EXTRACT PROVIDED below:

Mrs. Sirleaf — whose nickname is “Iron Lady” — is particularly blunt about the role of women in the recovery of her fragile country, which was battered by 14 years of civil war that left about 200,000 people dead and survivors haunted by torture, systematic rapes and the exploitation of drug-addicted boy soldiers.
“What a woman brings to the task is extra sensitivity, more caring,” Mrs. Sirleaf said in an interview. “I think that these are the characteristics that come from being a mother, taking care of a family, being concerned about children, managing the home.”
There’s more gender reductionist verbiage in there, and similar ideology propagated by several people interviewed, but it’s generally positive and endlessly fascinating.
Finally, the Guardian’s Elizabeth Rubin wrote a remarkable account of her experience as an embedded reporter in Afghanistan, in the first few months of her pregnancy. Western culture has a strange relationship with pregnancy: revered, unwanted, and political all at once. I think I’d like to meet this woman who took her pregnancy into a war zone.
On a muggy August afternoon, I dragged myself and my flu to an infectious-disease doctor. I asked him if he could give me some antibiotics for Afghanistan that were safe to take when you’re pregnant. His eyes leapt up from his notes.
“How far along are you?”
“Three months and a bit.”
I stared at a James Nachtwey photograph on his wall as he regaled me with stories about his war-photographer patients, all of whom were men. Clearly, I posed a different equation.

End of EXTRACT PROVIDED.

§ PROBLEMS TO SOLVE
• A. Rewrite the extract between "On a muggy August" and "a different equation.", inclusive, substituting "September" for "August".
• B. List every person named in the extract.
The records that follow are separate material and are unrelated to the extract above.

LISTED RECORDS below:

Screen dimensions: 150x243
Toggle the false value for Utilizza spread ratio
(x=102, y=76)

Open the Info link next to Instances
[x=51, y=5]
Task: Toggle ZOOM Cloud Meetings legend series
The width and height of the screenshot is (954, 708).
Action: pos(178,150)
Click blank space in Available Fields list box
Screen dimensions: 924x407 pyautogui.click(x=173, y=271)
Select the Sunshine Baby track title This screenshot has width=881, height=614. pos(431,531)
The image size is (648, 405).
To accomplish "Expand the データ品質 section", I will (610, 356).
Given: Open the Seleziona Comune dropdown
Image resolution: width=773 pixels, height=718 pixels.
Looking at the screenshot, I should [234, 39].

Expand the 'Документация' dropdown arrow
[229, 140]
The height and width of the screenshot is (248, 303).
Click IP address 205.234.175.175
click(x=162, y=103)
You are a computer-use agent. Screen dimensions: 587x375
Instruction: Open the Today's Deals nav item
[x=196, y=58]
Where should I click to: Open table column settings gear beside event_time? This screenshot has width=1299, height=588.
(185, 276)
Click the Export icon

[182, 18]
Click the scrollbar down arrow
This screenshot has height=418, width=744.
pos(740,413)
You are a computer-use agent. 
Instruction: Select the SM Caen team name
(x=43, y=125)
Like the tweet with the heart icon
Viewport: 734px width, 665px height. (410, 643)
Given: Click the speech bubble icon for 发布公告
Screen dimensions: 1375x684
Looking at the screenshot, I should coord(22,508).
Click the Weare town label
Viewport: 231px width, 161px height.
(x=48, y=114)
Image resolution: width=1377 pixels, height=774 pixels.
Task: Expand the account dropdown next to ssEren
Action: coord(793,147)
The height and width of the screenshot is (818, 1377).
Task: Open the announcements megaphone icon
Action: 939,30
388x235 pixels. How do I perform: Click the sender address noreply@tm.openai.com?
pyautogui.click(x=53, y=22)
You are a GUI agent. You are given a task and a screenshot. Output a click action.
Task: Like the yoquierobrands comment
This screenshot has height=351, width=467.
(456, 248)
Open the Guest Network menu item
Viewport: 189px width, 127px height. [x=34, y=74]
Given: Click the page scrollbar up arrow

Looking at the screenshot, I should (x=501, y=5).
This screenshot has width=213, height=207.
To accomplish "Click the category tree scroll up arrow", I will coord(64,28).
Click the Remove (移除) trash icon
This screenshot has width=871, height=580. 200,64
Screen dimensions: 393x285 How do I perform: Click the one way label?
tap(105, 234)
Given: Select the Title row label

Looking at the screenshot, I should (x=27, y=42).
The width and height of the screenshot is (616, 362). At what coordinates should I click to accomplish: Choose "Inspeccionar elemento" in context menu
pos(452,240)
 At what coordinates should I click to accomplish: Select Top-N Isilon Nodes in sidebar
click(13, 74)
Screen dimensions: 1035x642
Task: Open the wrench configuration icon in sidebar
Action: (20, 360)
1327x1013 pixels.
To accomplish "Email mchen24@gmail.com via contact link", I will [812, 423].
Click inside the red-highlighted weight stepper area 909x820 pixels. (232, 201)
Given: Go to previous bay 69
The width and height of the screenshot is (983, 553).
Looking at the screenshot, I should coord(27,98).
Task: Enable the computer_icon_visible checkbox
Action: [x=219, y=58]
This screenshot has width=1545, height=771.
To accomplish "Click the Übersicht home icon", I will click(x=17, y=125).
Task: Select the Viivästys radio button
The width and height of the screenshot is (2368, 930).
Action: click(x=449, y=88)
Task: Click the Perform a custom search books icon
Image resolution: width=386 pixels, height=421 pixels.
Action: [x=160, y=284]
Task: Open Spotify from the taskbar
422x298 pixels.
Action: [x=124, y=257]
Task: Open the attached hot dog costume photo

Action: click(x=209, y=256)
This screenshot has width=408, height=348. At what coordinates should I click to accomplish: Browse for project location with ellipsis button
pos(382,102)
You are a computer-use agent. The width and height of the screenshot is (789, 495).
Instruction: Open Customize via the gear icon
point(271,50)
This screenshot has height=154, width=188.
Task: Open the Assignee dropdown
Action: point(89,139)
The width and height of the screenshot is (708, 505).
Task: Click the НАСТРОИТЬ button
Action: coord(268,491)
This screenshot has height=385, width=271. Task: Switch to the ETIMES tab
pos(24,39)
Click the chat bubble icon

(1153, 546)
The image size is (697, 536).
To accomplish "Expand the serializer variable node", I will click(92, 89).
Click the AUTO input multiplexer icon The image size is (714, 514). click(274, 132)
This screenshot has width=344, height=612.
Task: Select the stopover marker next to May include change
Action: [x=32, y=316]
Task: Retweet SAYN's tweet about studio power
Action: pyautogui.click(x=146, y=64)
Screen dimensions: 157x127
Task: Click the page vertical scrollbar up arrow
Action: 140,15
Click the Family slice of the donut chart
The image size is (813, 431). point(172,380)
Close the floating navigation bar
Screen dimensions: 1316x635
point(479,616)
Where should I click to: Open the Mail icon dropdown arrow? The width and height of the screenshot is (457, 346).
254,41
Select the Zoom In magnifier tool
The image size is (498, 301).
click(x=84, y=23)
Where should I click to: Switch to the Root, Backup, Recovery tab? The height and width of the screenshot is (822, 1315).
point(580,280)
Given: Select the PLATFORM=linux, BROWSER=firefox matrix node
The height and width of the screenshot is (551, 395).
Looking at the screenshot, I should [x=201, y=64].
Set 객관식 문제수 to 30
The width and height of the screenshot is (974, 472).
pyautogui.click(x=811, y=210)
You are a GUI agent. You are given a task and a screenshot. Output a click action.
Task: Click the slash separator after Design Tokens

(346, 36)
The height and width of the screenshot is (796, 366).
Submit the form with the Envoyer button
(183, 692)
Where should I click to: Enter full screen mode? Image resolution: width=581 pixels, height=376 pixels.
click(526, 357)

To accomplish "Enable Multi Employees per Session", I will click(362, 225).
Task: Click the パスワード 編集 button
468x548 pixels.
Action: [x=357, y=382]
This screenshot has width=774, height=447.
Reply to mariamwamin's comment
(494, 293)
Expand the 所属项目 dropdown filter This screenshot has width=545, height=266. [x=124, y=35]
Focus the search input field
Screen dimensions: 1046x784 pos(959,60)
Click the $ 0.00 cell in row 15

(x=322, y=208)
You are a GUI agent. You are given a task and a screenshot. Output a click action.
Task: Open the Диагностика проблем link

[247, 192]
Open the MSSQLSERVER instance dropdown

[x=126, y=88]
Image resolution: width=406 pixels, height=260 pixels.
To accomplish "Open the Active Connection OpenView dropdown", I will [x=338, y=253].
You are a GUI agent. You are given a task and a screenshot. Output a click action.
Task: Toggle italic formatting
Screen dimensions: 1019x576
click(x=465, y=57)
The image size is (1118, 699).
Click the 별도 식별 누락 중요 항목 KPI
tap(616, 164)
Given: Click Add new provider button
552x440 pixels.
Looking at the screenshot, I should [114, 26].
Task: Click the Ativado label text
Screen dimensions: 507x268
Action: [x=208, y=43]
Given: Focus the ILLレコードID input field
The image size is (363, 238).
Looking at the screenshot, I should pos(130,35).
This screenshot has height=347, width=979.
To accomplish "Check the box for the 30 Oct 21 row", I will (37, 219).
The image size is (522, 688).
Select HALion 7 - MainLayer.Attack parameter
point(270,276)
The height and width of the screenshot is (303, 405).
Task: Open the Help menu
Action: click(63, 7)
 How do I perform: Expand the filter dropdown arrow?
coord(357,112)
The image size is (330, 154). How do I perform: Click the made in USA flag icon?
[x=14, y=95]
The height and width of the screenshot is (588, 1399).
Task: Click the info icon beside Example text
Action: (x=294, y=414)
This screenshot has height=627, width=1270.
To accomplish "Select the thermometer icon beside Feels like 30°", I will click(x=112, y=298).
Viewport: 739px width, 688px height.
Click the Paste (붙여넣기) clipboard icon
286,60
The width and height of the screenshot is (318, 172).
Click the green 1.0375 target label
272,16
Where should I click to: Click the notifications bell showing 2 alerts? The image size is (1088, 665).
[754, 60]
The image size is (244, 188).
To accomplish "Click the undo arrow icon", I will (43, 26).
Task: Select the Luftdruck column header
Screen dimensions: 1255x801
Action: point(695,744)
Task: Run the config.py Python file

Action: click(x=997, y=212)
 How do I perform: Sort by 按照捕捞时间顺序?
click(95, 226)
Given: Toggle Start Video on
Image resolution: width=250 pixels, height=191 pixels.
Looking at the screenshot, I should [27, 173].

End of LISTED RECORDS.

§ RESPONSES PER TASK
• A.
On a muggy September afternoon, I dragged myself and my flu to an infectious-disease doctor. I asked him if he could give me some antibiotics for Afghanistan that were safe to take when you’re pregnant. His eyes leapt up from his notes.
“How far along are you?”
“Three months and a bit.”
I stared at a James Nachtwey photograph on his wall as he regaled me with stories about his war-photographer patients, all of whom were men. Clearly, I posed a different equation.

• B.
Mrs. Sirleaf
Elizabeth Rubin
James Nachtwey